→ Exercise
Nothing but an exact copy of the data should be output.

→ Given data
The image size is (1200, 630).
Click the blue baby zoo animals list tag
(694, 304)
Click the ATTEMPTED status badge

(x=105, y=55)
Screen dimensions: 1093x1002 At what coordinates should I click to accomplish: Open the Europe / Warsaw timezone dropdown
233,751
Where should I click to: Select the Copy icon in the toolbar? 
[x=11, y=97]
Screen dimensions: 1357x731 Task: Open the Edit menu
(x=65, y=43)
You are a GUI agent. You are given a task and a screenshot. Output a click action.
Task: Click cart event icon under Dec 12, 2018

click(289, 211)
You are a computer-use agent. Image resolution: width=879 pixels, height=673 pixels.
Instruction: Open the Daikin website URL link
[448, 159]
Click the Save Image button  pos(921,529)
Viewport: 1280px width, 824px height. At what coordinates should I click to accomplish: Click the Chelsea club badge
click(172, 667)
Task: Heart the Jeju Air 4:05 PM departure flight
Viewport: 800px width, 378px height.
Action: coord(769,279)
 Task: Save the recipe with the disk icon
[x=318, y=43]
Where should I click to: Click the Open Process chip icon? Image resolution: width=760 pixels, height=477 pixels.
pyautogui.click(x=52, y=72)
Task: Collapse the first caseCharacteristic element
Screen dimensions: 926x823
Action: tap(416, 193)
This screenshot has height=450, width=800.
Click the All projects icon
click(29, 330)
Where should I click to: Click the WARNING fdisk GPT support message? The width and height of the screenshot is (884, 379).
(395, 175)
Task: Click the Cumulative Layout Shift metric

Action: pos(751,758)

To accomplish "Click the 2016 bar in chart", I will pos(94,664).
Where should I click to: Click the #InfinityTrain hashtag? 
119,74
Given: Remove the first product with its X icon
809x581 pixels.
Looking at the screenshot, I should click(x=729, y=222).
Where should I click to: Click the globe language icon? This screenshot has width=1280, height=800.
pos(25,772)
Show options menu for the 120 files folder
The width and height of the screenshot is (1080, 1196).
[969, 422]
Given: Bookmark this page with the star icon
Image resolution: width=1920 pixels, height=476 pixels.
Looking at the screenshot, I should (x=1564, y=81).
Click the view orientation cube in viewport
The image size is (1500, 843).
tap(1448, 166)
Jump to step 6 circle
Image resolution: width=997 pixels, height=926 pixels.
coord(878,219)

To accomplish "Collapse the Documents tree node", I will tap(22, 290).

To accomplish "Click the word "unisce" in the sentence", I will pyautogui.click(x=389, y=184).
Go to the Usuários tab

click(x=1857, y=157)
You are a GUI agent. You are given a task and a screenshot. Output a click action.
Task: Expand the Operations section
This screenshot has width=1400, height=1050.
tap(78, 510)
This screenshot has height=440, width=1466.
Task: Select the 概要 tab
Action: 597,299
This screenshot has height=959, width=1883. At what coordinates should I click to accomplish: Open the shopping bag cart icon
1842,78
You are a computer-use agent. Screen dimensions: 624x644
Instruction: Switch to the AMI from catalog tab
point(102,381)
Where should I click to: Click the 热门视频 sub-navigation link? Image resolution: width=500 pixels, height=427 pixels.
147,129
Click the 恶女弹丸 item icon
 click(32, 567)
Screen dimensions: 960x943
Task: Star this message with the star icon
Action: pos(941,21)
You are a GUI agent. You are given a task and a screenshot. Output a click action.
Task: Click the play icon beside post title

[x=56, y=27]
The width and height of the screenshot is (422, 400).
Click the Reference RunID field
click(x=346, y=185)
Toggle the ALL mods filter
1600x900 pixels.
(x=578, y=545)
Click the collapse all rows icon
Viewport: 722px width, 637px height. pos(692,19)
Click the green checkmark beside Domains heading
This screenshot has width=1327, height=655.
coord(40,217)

→ Result below
The image size is (1200, 630).
Click the blue baby zoo animals list tag
(694, 304)
Click the ATTEMPTED status badge

(x=105, y=55)
Screen dimensions: 1093x1002 At what coordinates should I click to accomplish: Open the Europe / Warsaw timezone dropdown
233,751
Where should I click to: Select the Copy icon in the toolbar? 
[x=11, y=97]
Screen dimensions: 1357x731 Task: Open the Edit menu
(x=65, y=43)
You are a GUI agent. You are given a task and a screenshot. Output a click action.
Task: Click cart event icon under Dec 12, 2018

click(289, 211)
You are a computer-use agent. Image resolution: width=879 pixels, height=673 pixels.
Instruction: Open the Daikin website URL link
[448, 159]
Click the Save Image button  pos(921,529)
Viewport: 1280px width, 824px height. At what coordinates should I click to accomplish: Click the Chelsea club badge
click(172, 667)
Task: Heart the Jeju Air 4:05 PM departure flight
Viewport: 800px width, 378px height.
Action: coord(769,279)
 Task: Save the recipe with the disk icon
[x=318, y=43]
Where should I click to: Click the Open Process chip icon? Image resolution: width=760 pixels, height=477 pixels.
pyautogui.click(x=52, y=72)
Task: Collapse the first caseCharacteristic element
Screen dimensions: 926x823
Action: tap(416, 193)
This screenshot has height=450, width=800.
Click the All projects icon
click(29, 330)
Where should I click to: Click the WARNING fdisk GPT support message? The width and height of the screenshot is (884, 379).
(395, 175)
Task: Click the Cumulative Layout Shift metric

Action: pos(751,758)

To accomplish "Click the 2016 bar in chart", I will pos(94,664).
Where should I click to: Click the #InfinityTrain hashtag? 
119,74
Given: Remove the first product with its X icon
809x581 pixels.
Looking at the screenshot, I should click(x=729, y=222).
Where should I click to: Click the globe language icon? This screenshot has width=1280, height=800.
pos(25,772)
Show options menu for the 120 files folder
The width and height of the screenshot is (1080, 1196).
[969, 422]
Given: Bookmark this page with the star icon
Image resolution: width=1920 pixels, height=476 pixels.
Looking at the screenshot, I should (x=1564, y=81).
Click the view orientation cube in viewport
The image size is (1500, 843).
tap(1448, 166)
Jump to step 6 circle
Image resolution: width=997 pixels, height=926 pixels.
coord(878,219)

To accomplish "Collapse the Documents tree node", I will tap(22, 290).

To accomplish "Click the word "unisce" in the sentence", I will pyautogui.click(x=389, y=184).
Go to the Usuários tab

click(x=1857, y=157)
You are a GUI agent. You are given a task and a screenshot. Output a click action.
Task: Expand the Operations section
This screenshot has width=1400, height=1050.
tap(78, 510)
This screenshot has height=440, width=1466.
Task: Select the 概要 tab
Action: 597,299
This screenshot has height=959, width=1883. At what coordinates should I click to accomplish: Open the shopping bag cart icon
1842,78
You are a computer-use agent. Screen dimensions: 624x644
Instruction: Switch to the AMI from catalog tab
point(102,381)
Where should I click to: Click the 热门视频 sub-navigation link? Image resolution: width=500 pixels, height=427 pixels.
147,129
Click the 恶女弹丸 item icon
 click(32, 567)
Screen dimensions: 960x943
Task: Star this message with the star icon
Action: pos(941,21)
You are a GUI agent. You are given a task and a screenshot. Output a click action.
Task: Click the play icon beside post title

[x=56, y=27]
The width and height of the screenshot is (422, 400).
Click the Reference RunID field
click(x=346, y=185)
Toggle the ALL mods filter
1600x900 pixels.
(x=578, y=545)
Click the collapse all rows icon
Viewport: 722px width, 637px height. pos(692,19)
Click the green checkmark beside Domains heading
This screenshot has width=1327, height=655.
coord(40,217)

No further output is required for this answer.